Avançant raisonnablement vite, Alice sort de la section d’ingénierie. Les coursives retrouvent leur aspect plus rustique, exposant des peintures plus anciennes. Descendant vers le port, elle constate que Tsadir progresse plus rapidement encore. La cadette parvient à la zone centrale de la station : dans la grande zone ouverte, de nombreux ouvriers convoient de nombreux containers et machines. S’il y a un goulot d’étranglement sur cette station, c’est bien ici qu’il se trouve.

S’orientant au sein de ce trafic dense, Alice aperçoit une tête connue : Joshua, ou tout du moins celui qui se fait appeler ainsi. L’homme s’engage dans une coursive latérale qui mène aux stockages secondaires. Que fait-il loin de sa zone de travail à cette heure-ci ? Immédiatement, la jeune femme le suit, laissant un message textuel simple à Tsadir : « J’ai trouvé Joshua : je le suis. ». Droite, la coursive n’offre pas de couverture, mais heureusement, sa cible semble pressée et fonce sans regarder derrière lui.

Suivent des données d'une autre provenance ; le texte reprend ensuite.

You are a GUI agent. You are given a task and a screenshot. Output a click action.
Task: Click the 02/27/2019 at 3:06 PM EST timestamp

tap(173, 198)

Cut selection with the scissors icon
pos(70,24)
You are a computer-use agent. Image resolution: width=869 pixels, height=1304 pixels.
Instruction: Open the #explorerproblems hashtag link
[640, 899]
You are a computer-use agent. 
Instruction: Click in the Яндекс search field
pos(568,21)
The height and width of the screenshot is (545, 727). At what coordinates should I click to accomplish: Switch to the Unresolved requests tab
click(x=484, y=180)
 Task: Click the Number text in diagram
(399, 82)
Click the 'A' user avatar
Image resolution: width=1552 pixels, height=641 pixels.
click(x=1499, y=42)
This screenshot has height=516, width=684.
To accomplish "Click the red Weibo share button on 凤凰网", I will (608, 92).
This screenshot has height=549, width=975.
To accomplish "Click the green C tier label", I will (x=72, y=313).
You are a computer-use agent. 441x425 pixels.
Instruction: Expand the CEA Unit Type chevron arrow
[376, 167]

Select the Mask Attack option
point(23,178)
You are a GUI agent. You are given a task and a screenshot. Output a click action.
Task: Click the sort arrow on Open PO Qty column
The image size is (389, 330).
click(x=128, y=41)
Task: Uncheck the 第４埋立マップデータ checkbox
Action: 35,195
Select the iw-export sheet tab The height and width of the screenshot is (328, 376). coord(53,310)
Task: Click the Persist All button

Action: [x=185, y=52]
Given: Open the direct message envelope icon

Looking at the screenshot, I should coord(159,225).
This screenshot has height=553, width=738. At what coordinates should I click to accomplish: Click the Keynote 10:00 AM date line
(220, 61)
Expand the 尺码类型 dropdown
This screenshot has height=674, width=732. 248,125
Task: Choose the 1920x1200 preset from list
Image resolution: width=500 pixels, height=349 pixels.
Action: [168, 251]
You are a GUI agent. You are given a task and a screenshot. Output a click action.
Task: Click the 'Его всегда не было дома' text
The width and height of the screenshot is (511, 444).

Alors qu’il semble ralentir, Alice se glisse dans l’antichambre d’une des salles de stockage. La jeune femme enlève sa paire de lunette, le link de l’Akasha, et s’en sert pour observer la coursive à l’abri. Les caméras montées dans les montures lui permettent de suivre la scène et elle constate que l’homme entre dans un des entrepôts du fond. Remettant son link, Alice sort de sa cachette et progresse, en alerte, vers la porte où sa proie a disparue.

Arrivée au niveau de la porte, elle se sert de la même astuce pour s’assurer que personne ne surveille l’ouverture. Dans l’espace encombré de la salle de stockage, elle n’aperçoit personne. Prudemment, elle s’aventure dedans et entend des gens discuter à voix basse.

« Non, le réseau n’est pas sûr ! On ne peut pas envoyer ce putain de message.

– On en reste au plan, enfile cette combinaison !

– On a une putain de Solar Wardner à bord : il faut prévenir le commandement. Vous auriez dû me laisser en taule.

– Quoi, tu vas nous faire croire qu’ils n’auraient pas réussi à te tirer quoi que ce soit ?

– Tu sais très bien que personne ne tient indéfiniment.

– Sauf que vous avez blessé le capitaine de cette station ! Tout l’ONU va…

– Écoute, c’est Martha qui va reprendre les rênes, pendant qu’il sera à l’hosto. Et elle est avec nous !

– Pourquoi vous voulez m’exfiltrer, alors ?

– Tout le monde connaît ta tronche maintenant.

– Donc, je suis inutile et vous allez me balancer dans l’espace ?

– Non, tu restes celui qui nous a fait gagner plusieurs mois. Avec Simh mort, l’opération peut continuer.

– T’es un héros mec ! Tu vas aller sur la flotte, on a encore besoin de toi !

– Mets cette combinaison.

– Ok… Et la fille ?

– Elle va bosser dans mon service : j’ai truqué son dossier pendant que Rombes avait le dos tourné. T’en fais pas : elle nous a fait merder une fois, elle ne le fera pas deux fois. »

Sur le link, Tsadir lui indique : « Je suis juste derrière toi. ». Alice se retourne et voit la samouraï, enveloppée dans un manteau long s’approcher. À travers le link elle lui dit : « Ne dit pas un seul mot. Utilise les messages. ». Alice lui répond d’un hochement de tête affirmatif.

De leur côté, les hommes ont cessé de parler. Des bruits de chocs et de froissements indiquent qu’ils sont en train de préparer une combinaison spatiale pour une EVA.

La samouraï semble évaluer la situation avant de dire : « Si je pouvais les faire parler un peu plus… ». La cadette envoie une réponse : « Je peux le faire. ». Tsadir réfléchit quelques instants et accepte : « Très bien. Je serais avec toi. Si quelque chose dérape, tu n’auras rien à craindre. ».

Rabaissant sa capuche, la samouraï disparaît en se fondant dans le décor. La cadette est surprise : jusqu’ici, les camouflages thermo-optiques n’étaient que des légendes pour elle. Se ressaisissant, Alice s’avance dans le module. Contournant les empilements de caisses attachées dans des filets, elle se présente aux traîtres.

C’est le moment d’extraire la vérité.